• PASSAGE TO READ:
More recently I've heard good things about Rocky Mountain Rafts, which are PVC.

I'm a brand-loyal person (been driving Volvo's about as long as rowing Avon's, 32+ years) so all this is just my experience and I could be wrong on any number of points. 

But you can't go wrong with an Avon. And if I had the bucks and needed a small fishing boat, I'd grab that Pioneer on Craiglist. It's the old Avon fabric (proven for nearly 30 years) and looks pristine.


----------



## riverrunr77 (Aug 17, 2011)

The whole streamtech thing is odd to me as to why people would buy these. Maravia makes the raft,Cambridge welding makes the frames . Essentialy you are paying the middle man who doesn't build squat. I find it hard for these guys to brag about something that they don't even make. Part of the pride of calling it your boat brand would be building it. This guy writes a check to everyone slaps it together with minimal mechanical skills and takes someones money. Couldn't we all just order our own raft and slap a frame on it???  Just my thoughts on streamtech


----------



## BCJ (Mar 3, 2008)

Though I'm an Avon fan (no kidding?), for fishing, the Maravia or Sotar boats, with that flat drop-stitch floor, may be the better bet. Avon has a ribbed floor. My uses are largely big whitewater. Actually, a real drift-boat may even be better. We picked up a used Smokercraft 14' a couple years ago and it's been a great boat. My buddies row it. Lots of opinions and things to learn. Buena suerte.


----------



## BCJ (Mar 3, 2008)

I think your original question was about wind? Here's my take on that - - lighter, slicker, stiffer boats that sit higher in the water will be more manueverable, but also more susceptible to the wind. Frankly, when it blows hard I don't think it makes much difference. My dory gets blown around pretty good too when it's real windy. That said, I've heard it been said, that hypalon boats, which are generally not as stiff as PVC or the Sotar fabric, don't surf as much. Who knows. I would comment, tho, that the AIRE boats seem to sit pretty high in the water and be, for that reason, a tad flippy. If dumping headlong into a big hole, I'd rather be in the rubber than the PVC, but I like cavier too.


----------



## carvedog (May 11, 2005)

I love Avons, I have and love a Maravia. And have several hundred days in each. For fishing the stiffness of the floor is preferable in the Maravia. For a raft it is my favorite fishing platform. A buddy has an Aire Puma which looks to be a great fishing floor as well. Haven't run that one but it looks good. 
If you get a frame with the decked fishing floor the boat material would be less important.


----------



## Robpineau (Dec 21, 2009)

• RECORDED INFORMATION:

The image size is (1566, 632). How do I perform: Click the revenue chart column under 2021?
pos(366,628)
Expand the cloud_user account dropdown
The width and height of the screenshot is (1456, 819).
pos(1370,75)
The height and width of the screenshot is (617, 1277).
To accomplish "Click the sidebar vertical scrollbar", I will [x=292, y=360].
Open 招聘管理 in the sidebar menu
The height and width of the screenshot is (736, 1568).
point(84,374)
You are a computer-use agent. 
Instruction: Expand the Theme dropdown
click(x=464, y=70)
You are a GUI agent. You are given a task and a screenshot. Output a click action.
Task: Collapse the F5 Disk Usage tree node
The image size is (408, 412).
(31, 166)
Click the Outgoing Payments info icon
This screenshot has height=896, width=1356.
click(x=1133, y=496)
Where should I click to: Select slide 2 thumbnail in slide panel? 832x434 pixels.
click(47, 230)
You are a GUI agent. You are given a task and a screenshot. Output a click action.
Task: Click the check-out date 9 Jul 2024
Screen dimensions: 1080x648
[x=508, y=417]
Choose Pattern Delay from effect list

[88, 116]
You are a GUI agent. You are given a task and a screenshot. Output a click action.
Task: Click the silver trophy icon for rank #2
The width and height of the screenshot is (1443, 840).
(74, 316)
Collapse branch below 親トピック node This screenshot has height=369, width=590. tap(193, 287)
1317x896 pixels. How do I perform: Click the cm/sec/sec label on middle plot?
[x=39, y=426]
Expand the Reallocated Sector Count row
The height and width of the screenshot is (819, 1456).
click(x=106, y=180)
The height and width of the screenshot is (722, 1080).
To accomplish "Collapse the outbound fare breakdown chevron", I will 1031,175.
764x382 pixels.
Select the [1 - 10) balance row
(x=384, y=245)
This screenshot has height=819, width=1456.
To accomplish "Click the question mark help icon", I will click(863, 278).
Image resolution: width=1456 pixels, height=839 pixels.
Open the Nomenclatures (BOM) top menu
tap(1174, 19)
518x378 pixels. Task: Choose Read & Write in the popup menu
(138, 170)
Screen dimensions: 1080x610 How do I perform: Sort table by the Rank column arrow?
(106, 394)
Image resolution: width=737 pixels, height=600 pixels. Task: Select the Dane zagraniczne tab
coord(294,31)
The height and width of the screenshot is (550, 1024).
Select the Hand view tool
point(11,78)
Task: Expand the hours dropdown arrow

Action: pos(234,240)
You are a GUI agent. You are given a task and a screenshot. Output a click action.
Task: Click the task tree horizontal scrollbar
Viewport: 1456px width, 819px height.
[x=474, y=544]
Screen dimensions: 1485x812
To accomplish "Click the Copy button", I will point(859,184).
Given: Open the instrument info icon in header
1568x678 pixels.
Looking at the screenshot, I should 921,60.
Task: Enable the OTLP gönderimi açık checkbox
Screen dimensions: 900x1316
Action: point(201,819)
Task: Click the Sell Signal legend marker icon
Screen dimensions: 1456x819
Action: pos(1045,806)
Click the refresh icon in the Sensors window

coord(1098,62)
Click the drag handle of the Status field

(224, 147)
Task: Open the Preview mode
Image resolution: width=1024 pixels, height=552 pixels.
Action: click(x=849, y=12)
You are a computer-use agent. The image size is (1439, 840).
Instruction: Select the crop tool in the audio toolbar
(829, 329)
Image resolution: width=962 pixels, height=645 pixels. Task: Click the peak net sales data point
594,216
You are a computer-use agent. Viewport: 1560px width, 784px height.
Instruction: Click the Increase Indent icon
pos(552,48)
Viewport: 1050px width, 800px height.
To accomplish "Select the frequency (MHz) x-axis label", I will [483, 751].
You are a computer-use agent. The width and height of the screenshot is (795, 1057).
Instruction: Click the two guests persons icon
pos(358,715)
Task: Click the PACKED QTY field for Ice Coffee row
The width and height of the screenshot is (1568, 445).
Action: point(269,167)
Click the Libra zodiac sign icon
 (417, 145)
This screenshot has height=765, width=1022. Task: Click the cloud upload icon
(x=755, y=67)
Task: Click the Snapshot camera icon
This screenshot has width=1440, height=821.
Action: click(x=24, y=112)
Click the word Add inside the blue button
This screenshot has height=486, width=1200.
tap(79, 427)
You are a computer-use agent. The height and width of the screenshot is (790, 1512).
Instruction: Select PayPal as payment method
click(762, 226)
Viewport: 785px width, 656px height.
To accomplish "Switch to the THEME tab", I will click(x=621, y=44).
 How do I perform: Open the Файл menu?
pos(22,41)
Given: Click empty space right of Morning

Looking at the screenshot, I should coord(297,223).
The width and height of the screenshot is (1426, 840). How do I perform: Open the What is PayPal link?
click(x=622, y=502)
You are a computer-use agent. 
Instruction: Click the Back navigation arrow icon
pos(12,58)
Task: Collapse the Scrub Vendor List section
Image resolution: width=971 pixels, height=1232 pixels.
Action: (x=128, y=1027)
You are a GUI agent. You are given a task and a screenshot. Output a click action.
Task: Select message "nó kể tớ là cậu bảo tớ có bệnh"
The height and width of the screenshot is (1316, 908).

• GIVEN TASK 1: According to the raft forum thread, which company makes the frames for Streamtech boats?
• GIVEN TASK 2: Revise the part of the raft forum thread between "I love Avons, I" and "be less important.", inclusive, so that "fishing platform" is replaced with "fishing boat".
• GIVEN TASK 3: Write what follows where the raft forum thread stops.
The entries have nothing to do with the raft forum thread.

• EXERCISE RESPONSE 1: Cambridge welding makes the frames.

• EXERCISE RESPONSE 2:
I love Avons, I have and love a Maravia. And have several hundred days in each. For fishing the stiffness of the floor is preferable in the Maravia. For a raft it is my favorite fishing boat. A buddy has an Aire Puma which looks to be a great fishing floor as well. Haven't run that one but it looks good. 
If you get a frame with the decked fishing floor the boat material would be less important.

• EXERCISE RESPONSE 3:
I do a bit of fishing as well as white water rafting. I would suggest not buying a raft, get a CATARAFT! A well built cataraft will have much less drag on the water compared to a raft which will allow you to make one more time to cast into those favorite holes. Catarafts are a much more stable platform to cast from than a Drift boat (dory). If you go with a PVC it may shave a few pounds off and may be a little bit slicker for sliding over rocks during low flow floats. You would most likely want to look into something over 14’ with 3 people If your rivers have enough flow to accommodate it. Just my two cents.


----------



## Hypobaricstalker (Jan 4, 2012)

Please keep the info coming guys, I'm loving it. Thanks so much.


----------



## carvedog (May 11, 2005)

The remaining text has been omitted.